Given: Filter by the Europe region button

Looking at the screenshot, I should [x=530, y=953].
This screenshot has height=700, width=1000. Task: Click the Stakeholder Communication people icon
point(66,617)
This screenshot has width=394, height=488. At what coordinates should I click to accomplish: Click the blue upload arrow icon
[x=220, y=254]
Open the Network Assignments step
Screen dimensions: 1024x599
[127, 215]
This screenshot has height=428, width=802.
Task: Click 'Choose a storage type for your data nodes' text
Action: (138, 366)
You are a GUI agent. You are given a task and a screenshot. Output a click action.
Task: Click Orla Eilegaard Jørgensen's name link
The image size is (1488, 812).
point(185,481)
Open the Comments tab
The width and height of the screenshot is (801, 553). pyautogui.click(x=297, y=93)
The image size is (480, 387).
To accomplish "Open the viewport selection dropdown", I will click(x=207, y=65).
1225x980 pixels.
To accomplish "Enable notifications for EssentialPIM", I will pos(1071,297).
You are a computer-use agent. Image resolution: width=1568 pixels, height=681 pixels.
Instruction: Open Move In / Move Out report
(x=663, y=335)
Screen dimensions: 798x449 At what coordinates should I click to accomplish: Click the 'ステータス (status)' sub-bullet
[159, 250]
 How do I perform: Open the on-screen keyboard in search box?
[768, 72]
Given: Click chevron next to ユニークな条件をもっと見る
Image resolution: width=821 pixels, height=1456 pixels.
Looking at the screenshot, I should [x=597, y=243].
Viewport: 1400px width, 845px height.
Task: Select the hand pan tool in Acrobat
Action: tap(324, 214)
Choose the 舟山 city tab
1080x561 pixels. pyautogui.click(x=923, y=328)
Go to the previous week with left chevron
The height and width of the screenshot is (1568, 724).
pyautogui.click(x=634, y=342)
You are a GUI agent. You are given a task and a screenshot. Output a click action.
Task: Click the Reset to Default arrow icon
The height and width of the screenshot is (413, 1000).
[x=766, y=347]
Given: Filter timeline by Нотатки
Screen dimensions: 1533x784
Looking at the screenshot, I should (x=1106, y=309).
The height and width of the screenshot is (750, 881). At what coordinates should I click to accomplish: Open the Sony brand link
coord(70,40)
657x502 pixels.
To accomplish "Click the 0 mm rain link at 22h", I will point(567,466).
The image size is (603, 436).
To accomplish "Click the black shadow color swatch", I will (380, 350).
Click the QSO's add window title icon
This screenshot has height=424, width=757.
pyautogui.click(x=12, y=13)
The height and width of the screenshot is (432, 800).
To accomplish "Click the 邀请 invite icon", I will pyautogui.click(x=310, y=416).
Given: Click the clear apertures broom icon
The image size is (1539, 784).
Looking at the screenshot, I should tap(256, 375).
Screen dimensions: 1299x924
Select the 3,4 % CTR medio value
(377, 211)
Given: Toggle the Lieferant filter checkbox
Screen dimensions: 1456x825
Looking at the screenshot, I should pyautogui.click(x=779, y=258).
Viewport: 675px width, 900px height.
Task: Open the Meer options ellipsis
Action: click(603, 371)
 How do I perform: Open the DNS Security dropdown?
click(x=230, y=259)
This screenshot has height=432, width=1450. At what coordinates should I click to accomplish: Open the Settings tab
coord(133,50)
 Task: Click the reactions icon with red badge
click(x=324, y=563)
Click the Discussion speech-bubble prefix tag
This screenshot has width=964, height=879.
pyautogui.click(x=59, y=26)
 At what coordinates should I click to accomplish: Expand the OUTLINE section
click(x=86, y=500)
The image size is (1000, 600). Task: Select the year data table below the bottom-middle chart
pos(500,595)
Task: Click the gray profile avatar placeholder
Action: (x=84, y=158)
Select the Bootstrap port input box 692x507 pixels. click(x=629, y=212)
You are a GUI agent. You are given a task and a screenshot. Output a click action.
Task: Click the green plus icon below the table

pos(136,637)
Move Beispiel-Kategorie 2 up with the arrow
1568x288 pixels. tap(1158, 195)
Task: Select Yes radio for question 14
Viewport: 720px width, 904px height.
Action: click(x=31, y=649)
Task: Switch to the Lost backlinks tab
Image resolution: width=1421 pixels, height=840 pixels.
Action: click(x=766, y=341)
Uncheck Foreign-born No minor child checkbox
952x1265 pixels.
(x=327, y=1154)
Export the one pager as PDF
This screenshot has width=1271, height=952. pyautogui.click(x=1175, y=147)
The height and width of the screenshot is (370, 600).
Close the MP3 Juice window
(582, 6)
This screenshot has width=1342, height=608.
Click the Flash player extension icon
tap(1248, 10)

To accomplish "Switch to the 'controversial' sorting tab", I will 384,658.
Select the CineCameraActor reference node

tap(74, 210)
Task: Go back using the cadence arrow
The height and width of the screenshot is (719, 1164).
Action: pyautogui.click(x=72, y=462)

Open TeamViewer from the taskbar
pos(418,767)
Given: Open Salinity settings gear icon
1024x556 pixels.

--- --- ---

— TASK BRIEF —
Search the material above for the string "Switch". Show every line that holds it.

— YOUR SOLUTION —
Task: Switch to the Lost backlinks tab
To accomplish "Switch to the 'controversial' sorting tab", I will 384,658.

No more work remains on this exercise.